I think I get it now:

---BEGIN CODE---

#include <iostream>

struct A
{
     typedef int T;
};

struct B1 : /*virtual*/ A
{
     typedef double T;
};

struct B2 : /*virtual*/ A
{
};

struct C : B1, B2
{
};

int main()
{
     C::T x = 42;
     std::cout << "x = " << x << std::endl;

     return 0;
}

---END CODE---

Output on g++-4:

(1) With B1 and B2 both inheriting virtually from A, the program
     compiles OK and prints: x = 42

(2) With either occurrence of 'virtual' (or both) commented out, the
     following compiler error is generated:

     main.cpp: In function 'int main()':
     main.cpp:23: error: reference to 'T' is ambiguous
     main.cpp: 5: error: candidates are: typedef int A::T
     main.cpp:10: error: typedef double B1::T
      [etc.]

     (This time the g++ error is actually helpful!)

As I now understand it...

Lookup of C::T in main() finds both B1::T and A::T (the latter via
B2). With non-virtual inheritance, B1::T hides its own inherited
A::T, but cannot hide B2's inherited A::T, so both B1::T and A::T are
visible and C::T is therefore ambiguous.

But if both B1 and B2 inherit A virtually, the domination rule
applies and the most-derived declaration (in this case, B1::T) hides
all the others, even where these others are reachable "along a path
through the sub-object lattice that does not pass through the hiding
declaration." (to quote the C++98 Standard, Section 10.2/6)

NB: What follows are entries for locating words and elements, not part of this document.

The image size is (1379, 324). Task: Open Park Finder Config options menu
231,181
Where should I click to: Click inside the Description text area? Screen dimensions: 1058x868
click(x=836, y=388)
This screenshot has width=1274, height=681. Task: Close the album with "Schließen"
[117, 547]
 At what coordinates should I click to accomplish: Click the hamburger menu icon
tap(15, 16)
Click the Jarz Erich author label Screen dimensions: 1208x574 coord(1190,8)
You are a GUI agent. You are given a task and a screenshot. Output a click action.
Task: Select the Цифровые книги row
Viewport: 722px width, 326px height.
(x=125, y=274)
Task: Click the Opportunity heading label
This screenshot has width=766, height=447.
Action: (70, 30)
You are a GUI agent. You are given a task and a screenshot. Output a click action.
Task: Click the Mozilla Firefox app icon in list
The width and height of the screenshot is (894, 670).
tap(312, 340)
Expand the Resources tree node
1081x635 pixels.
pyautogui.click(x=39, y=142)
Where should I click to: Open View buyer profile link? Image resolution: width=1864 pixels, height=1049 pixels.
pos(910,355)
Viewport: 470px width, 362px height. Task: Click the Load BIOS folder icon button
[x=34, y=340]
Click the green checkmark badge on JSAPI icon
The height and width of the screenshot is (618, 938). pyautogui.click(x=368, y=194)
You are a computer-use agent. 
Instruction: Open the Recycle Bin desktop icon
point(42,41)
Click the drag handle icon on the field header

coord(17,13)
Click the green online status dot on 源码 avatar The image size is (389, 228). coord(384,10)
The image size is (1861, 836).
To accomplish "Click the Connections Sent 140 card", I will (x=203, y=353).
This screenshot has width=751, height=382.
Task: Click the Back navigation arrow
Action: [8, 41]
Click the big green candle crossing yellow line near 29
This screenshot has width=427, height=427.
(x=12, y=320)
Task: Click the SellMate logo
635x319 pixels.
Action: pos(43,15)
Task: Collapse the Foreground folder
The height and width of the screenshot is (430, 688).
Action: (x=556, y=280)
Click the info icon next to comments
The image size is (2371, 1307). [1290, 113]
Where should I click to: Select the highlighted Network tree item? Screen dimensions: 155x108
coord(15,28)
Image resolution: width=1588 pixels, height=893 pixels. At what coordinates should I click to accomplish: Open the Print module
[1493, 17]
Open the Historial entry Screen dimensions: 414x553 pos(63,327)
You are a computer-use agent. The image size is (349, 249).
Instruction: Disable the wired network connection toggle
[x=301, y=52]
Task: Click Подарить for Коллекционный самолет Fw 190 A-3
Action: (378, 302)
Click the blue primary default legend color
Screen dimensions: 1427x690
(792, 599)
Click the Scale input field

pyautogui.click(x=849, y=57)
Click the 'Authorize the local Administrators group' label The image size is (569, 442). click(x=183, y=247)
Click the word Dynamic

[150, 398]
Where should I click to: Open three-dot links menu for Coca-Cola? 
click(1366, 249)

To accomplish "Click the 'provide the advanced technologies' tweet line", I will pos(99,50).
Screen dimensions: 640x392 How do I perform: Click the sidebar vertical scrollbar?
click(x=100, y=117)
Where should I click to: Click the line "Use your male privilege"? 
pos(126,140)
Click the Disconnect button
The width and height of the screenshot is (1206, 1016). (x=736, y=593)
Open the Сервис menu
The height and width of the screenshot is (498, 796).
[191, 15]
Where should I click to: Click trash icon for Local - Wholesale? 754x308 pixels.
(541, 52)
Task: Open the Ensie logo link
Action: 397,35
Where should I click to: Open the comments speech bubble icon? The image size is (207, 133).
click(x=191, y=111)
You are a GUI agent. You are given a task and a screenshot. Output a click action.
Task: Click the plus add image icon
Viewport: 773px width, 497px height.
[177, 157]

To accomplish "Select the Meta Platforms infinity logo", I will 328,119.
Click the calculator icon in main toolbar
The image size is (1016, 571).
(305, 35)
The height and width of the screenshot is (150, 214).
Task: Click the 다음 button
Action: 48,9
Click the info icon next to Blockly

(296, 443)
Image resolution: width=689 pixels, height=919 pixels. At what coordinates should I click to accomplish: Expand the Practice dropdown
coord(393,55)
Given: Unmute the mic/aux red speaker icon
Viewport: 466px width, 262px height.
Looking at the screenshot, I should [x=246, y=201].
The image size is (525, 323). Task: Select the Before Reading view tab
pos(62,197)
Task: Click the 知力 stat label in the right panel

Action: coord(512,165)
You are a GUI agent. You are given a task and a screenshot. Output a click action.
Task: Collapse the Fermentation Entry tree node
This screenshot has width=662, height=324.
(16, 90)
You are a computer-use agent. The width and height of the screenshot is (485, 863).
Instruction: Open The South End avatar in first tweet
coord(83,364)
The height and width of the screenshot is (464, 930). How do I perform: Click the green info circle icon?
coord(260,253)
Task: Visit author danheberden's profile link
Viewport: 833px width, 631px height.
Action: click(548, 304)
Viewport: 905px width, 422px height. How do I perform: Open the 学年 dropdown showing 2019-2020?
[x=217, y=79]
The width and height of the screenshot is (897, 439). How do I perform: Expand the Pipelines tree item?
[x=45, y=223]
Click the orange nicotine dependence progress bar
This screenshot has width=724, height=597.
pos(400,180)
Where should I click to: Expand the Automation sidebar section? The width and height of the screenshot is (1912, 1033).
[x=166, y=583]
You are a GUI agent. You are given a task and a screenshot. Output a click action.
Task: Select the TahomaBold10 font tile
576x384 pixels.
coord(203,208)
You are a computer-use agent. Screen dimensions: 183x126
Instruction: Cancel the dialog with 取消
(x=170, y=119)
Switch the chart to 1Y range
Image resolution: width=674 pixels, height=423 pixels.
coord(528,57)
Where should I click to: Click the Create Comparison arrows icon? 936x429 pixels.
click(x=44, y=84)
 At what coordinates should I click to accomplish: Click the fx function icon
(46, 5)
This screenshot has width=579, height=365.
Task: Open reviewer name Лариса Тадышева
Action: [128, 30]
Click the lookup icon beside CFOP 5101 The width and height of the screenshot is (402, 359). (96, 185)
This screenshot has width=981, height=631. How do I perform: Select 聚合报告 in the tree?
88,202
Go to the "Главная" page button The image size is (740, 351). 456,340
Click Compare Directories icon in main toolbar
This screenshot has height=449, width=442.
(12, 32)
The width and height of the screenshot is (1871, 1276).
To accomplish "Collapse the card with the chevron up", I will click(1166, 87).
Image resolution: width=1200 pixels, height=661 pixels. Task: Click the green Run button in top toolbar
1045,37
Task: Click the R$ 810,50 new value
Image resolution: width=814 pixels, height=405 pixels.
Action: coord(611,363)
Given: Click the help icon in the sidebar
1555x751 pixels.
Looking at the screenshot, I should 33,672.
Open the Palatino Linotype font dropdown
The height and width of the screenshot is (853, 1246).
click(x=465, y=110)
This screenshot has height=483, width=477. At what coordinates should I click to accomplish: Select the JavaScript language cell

Is this explanation correct?

I had noted that the _C++ Templates_ book refers to this Section of
the Standard in relation to the domination rule (footnote 2 on page
289), but, having never seen the Standard, I didn't realise that this
"domination rule" refers to virtual inheritance.

Since my original post I have discovered a draft version (2 Dec 1996)
of (most of) the C++98 Standard on Bjarne Stroustrup's web site:
ftp://ftp.research.att.com/pub/c++std/WP/CD2. But without Daveed's
explanation I doubt that I would ever have fathomed what Section
10.2/6 is getting at. (Stroustrup also has a draft C++0x Standard at:
http://www.research.att.com/~bs/SC22-N-4411.pdf. The domination rule
is now a Note in Section 10.2/10-11.)

Thanks to Daveed Vandevoorde and Joe Smith for your help.

P.S.
The _C++ Templates_ footnote referenced above (p. 289) also mentions
that there is a discussion of this issue in Section 10.1.1 of the
ARM. As I don't have access to a copy of this book, I will be
grateful if anyone who does can provide a short summary of the ARM's
rationale for the dominance rule.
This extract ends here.